● **DATASET EXCERPTS**
%%

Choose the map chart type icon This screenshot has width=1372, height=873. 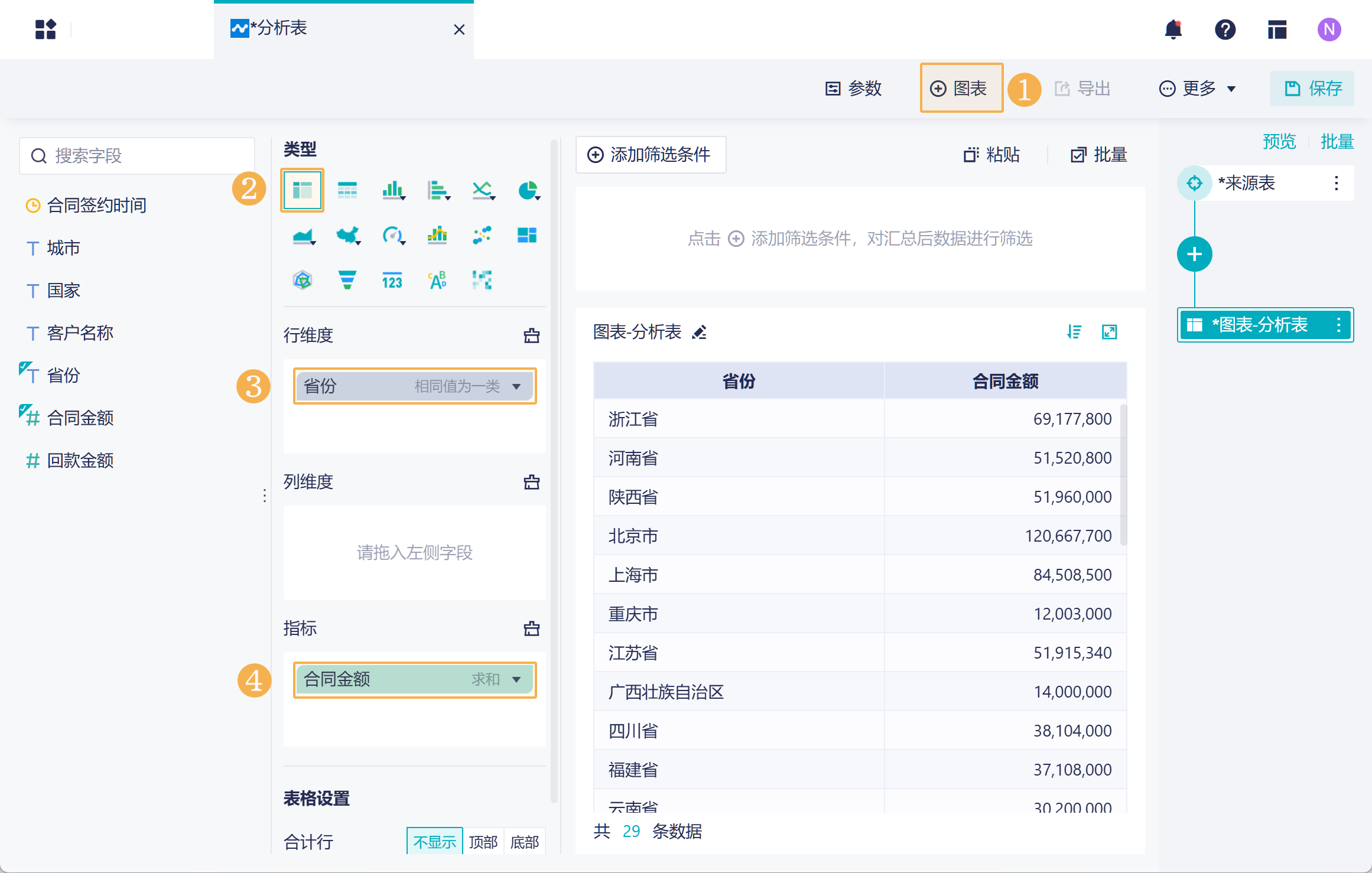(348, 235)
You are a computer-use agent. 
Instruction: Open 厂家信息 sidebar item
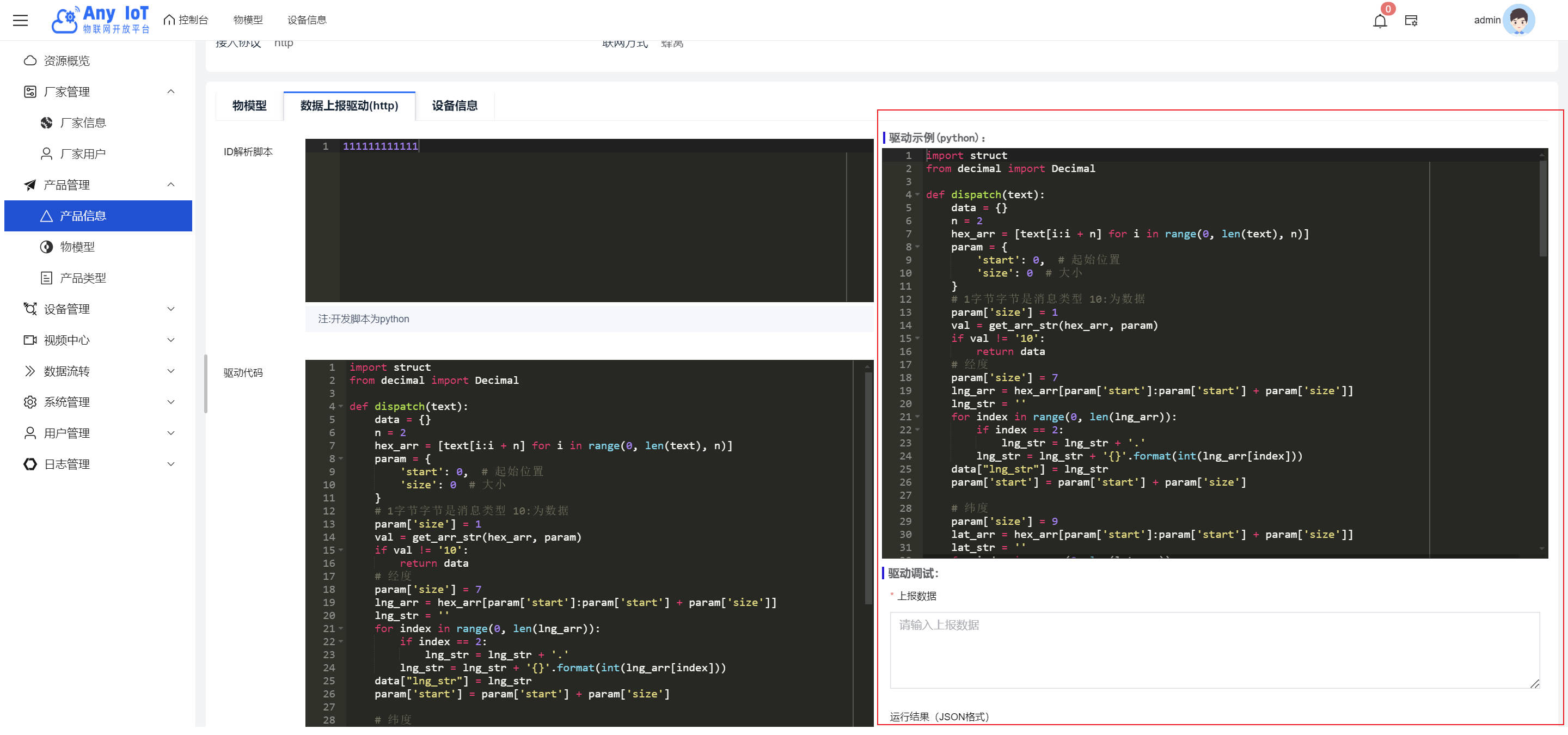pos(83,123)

%%
%%

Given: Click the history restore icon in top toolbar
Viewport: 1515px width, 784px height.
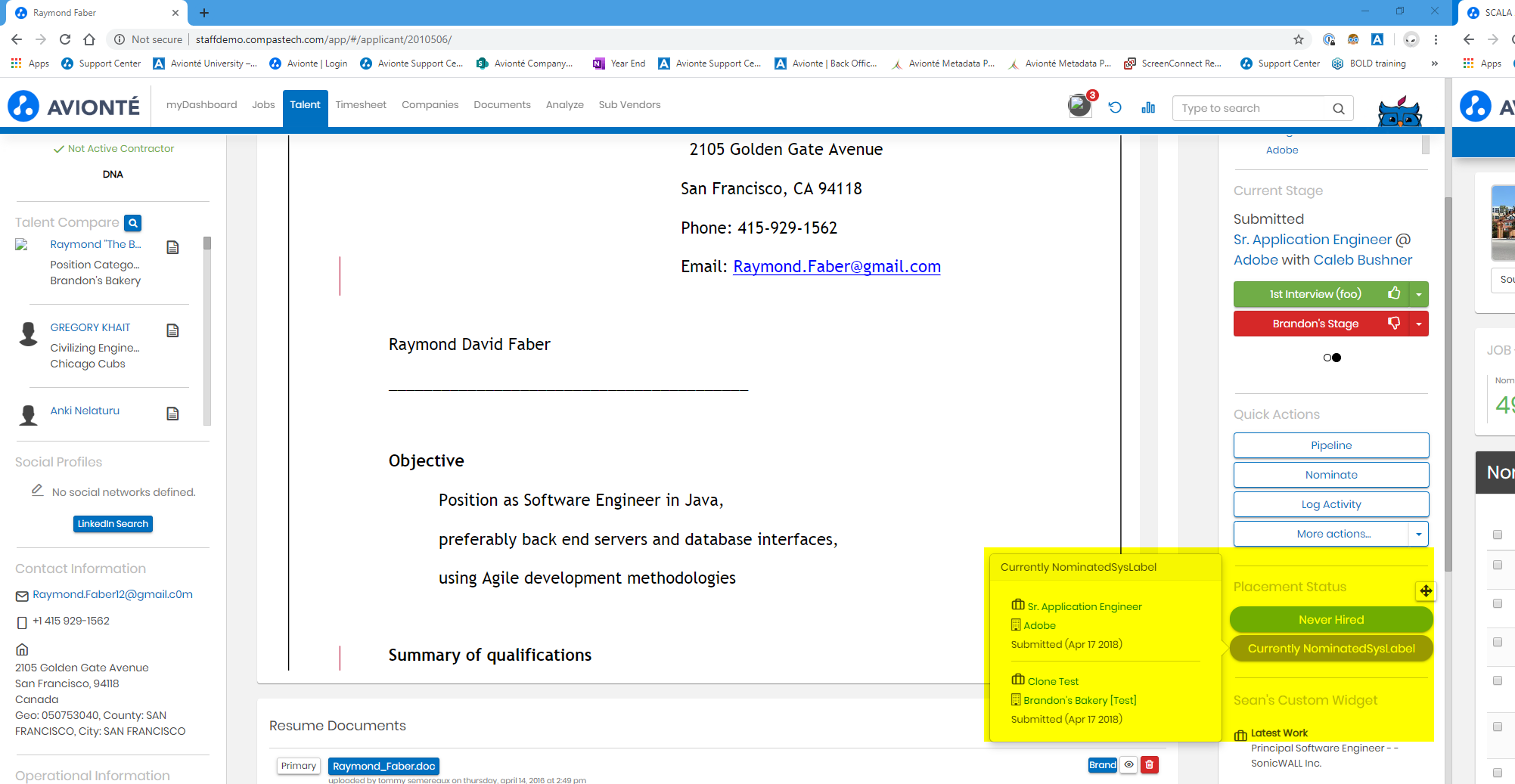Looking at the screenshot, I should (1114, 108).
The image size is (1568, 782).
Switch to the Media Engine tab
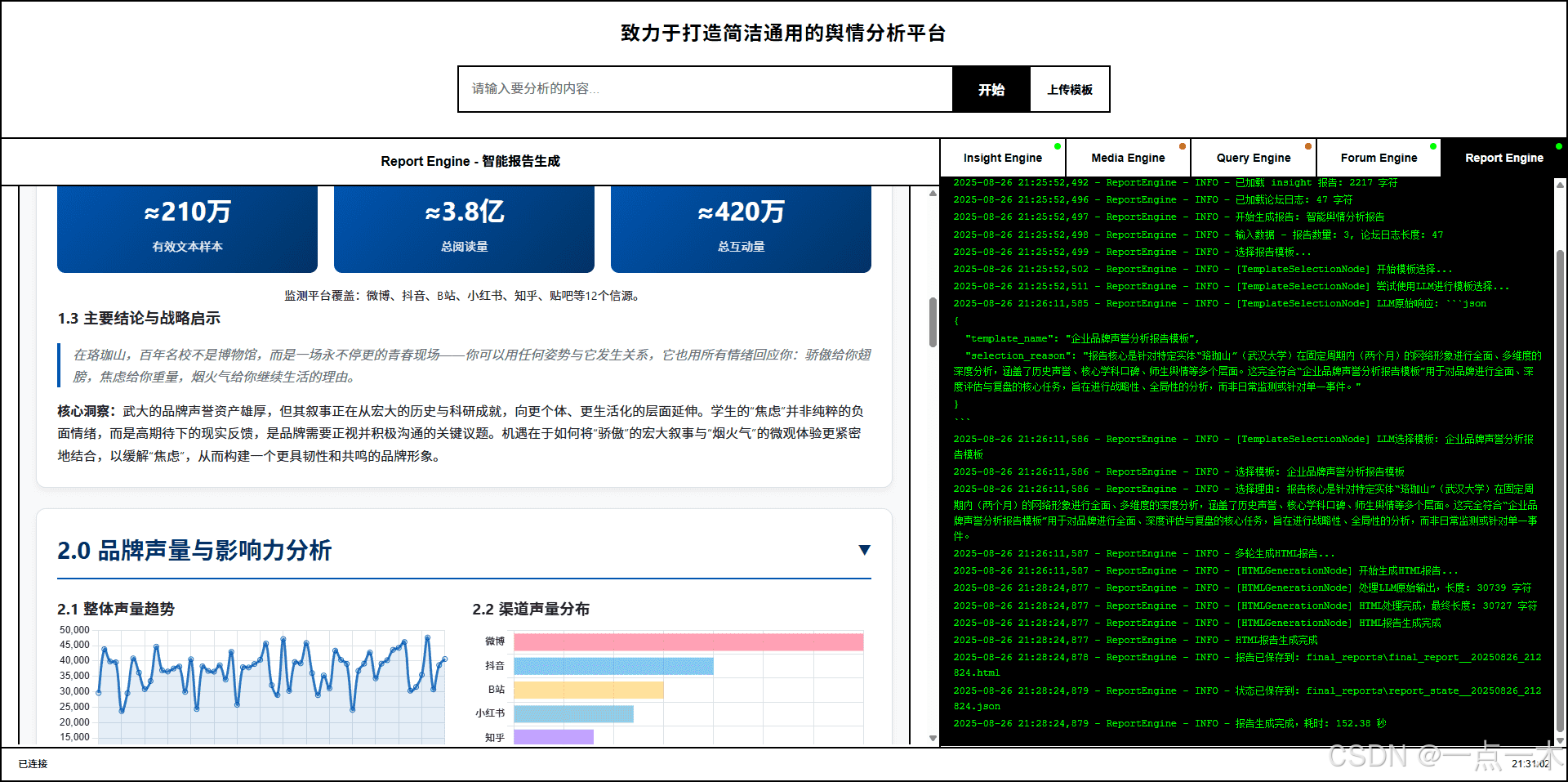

%%
%%

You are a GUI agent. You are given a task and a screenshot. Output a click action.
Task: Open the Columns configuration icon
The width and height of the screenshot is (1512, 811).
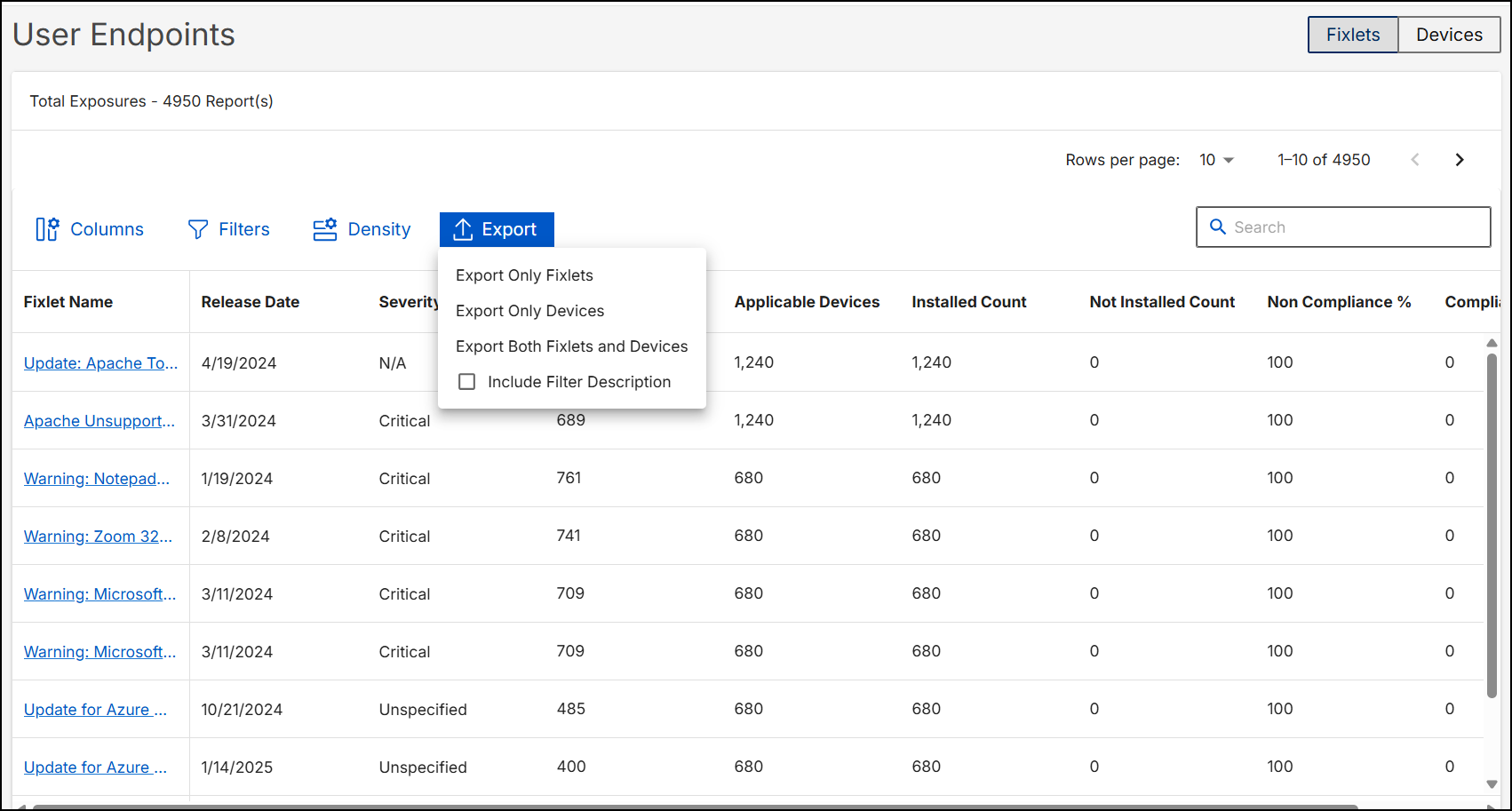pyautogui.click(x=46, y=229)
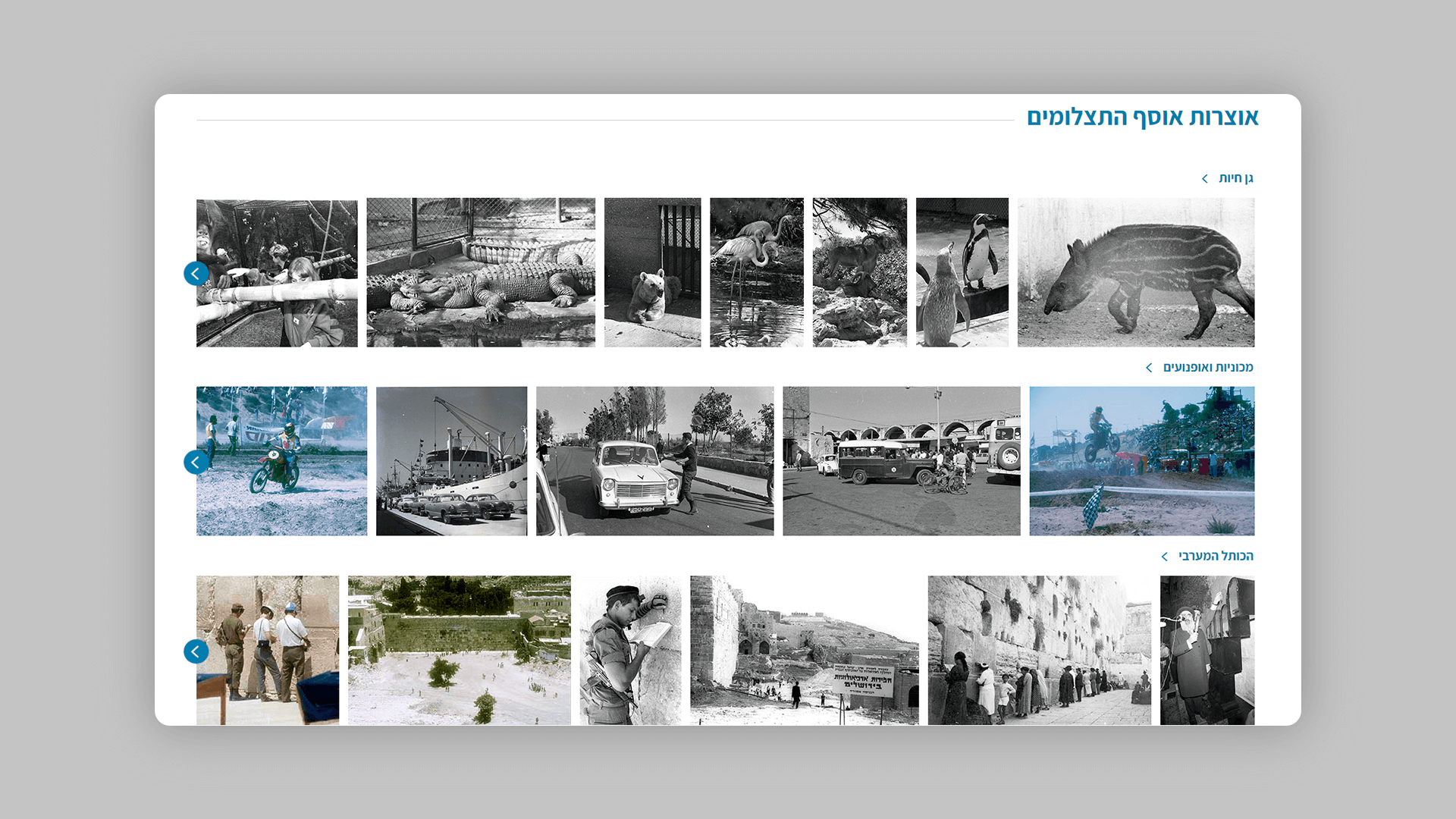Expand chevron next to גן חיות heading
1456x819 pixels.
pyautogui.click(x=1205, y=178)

%%

● **TASK GOAL**
Please show every line above that includes the word "agent".

● **SOLVED EXERCISE**
You are a computer-use agent. 
You are a GUI agent. You are given a task and a screenshot. Output a click action.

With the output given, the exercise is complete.